## Assigned task
Lines in the listing below containing the string "field" are to be identified and copied.
»»
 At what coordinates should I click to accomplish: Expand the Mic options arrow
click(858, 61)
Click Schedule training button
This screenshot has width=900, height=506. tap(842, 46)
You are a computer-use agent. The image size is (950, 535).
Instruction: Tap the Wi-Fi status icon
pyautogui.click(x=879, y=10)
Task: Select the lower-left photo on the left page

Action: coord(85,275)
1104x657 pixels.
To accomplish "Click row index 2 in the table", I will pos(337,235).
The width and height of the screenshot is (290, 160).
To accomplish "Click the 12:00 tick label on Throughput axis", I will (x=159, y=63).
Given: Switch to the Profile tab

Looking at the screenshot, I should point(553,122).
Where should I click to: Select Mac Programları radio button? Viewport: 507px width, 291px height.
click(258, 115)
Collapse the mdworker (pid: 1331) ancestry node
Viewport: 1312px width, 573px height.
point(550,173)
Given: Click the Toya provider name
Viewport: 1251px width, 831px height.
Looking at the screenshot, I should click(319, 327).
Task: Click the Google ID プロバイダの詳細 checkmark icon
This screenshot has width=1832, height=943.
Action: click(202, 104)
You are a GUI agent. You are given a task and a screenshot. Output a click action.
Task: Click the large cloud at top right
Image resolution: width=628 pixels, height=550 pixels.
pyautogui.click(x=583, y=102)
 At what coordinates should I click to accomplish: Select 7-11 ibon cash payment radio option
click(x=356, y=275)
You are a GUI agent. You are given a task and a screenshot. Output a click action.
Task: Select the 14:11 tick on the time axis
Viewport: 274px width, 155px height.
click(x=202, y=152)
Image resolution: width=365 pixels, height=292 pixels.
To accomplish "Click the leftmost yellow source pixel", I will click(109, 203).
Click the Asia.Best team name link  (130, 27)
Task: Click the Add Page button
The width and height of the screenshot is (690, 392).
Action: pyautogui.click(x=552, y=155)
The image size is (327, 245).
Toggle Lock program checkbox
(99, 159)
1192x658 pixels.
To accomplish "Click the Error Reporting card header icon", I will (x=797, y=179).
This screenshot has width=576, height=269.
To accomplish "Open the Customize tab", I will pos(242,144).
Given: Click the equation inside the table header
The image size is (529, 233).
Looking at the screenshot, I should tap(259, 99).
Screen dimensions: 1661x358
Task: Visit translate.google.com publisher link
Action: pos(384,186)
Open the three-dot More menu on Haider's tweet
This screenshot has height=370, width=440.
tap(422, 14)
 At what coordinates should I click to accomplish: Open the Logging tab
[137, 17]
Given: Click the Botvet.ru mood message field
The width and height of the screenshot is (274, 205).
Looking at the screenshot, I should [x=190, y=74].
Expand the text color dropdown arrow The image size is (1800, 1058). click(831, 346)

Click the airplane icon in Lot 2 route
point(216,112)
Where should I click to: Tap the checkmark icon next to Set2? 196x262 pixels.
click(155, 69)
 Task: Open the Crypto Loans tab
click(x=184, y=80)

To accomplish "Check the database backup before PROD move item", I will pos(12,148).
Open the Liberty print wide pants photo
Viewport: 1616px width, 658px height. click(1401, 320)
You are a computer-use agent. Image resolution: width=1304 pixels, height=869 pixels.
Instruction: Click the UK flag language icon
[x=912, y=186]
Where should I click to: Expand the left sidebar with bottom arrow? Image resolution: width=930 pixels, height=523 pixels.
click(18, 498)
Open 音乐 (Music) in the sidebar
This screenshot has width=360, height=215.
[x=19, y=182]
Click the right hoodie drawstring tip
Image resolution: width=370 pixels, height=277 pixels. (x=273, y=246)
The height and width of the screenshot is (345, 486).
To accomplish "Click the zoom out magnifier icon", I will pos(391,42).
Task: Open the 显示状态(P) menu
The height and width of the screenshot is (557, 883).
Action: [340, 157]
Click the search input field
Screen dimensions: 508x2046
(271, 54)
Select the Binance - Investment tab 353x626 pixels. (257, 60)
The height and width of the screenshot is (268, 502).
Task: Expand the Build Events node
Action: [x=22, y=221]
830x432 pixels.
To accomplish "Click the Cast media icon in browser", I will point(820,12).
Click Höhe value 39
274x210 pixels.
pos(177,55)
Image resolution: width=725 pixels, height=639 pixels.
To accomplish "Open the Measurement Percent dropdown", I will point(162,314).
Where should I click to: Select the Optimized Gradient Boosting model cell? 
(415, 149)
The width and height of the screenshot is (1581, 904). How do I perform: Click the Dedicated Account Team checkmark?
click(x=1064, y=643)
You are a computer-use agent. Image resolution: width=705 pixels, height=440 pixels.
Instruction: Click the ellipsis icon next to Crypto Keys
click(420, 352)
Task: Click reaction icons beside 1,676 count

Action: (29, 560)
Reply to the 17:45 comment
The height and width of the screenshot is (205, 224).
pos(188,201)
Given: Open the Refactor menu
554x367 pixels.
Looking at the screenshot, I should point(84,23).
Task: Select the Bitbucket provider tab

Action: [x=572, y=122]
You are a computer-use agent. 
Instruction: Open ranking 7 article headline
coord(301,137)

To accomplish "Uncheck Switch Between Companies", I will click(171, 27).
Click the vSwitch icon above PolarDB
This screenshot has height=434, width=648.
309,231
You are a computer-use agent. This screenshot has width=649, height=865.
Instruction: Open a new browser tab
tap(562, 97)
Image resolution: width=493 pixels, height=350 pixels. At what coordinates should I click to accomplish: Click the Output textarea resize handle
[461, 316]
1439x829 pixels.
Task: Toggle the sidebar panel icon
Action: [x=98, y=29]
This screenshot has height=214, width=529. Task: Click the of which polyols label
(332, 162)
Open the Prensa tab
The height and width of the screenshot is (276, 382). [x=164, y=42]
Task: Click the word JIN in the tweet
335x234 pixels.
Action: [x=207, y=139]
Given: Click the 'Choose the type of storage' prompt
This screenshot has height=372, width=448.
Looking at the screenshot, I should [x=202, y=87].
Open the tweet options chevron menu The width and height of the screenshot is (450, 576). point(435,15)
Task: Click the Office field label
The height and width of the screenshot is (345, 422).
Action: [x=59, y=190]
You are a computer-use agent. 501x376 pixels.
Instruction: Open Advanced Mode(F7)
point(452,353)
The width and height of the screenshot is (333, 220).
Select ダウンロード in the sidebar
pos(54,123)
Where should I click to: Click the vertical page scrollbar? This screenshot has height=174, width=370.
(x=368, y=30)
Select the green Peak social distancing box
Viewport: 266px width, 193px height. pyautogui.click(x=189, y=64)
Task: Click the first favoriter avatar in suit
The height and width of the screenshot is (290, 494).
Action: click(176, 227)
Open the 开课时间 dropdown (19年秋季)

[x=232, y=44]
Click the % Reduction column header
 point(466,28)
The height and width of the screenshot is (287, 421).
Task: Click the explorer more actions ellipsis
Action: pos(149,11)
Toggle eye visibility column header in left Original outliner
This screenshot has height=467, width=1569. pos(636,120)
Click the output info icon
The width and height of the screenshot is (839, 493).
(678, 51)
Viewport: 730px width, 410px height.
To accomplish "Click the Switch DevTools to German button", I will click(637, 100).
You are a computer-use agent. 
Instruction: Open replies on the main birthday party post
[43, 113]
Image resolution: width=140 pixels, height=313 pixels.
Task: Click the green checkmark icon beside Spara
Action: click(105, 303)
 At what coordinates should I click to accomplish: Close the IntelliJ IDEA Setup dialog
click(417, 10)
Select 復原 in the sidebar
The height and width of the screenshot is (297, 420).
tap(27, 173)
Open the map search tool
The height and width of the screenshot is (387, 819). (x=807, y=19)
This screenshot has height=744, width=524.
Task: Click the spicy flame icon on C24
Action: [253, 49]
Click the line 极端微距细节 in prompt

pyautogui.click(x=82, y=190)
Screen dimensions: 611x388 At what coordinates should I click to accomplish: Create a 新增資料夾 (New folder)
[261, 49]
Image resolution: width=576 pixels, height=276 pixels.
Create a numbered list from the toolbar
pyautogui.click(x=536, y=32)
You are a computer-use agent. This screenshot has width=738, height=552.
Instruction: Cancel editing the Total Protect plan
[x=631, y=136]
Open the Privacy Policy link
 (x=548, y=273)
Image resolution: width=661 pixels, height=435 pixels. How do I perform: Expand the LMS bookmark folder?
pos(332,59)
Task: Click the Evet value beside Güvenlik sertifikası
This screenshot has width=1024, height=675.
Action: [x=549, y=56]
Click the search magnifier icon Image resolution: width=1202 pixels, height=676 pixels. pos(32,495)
««
## Response
Given: Click the Botvet.ru mood message field
Click the search input field
Task: Click the Office field label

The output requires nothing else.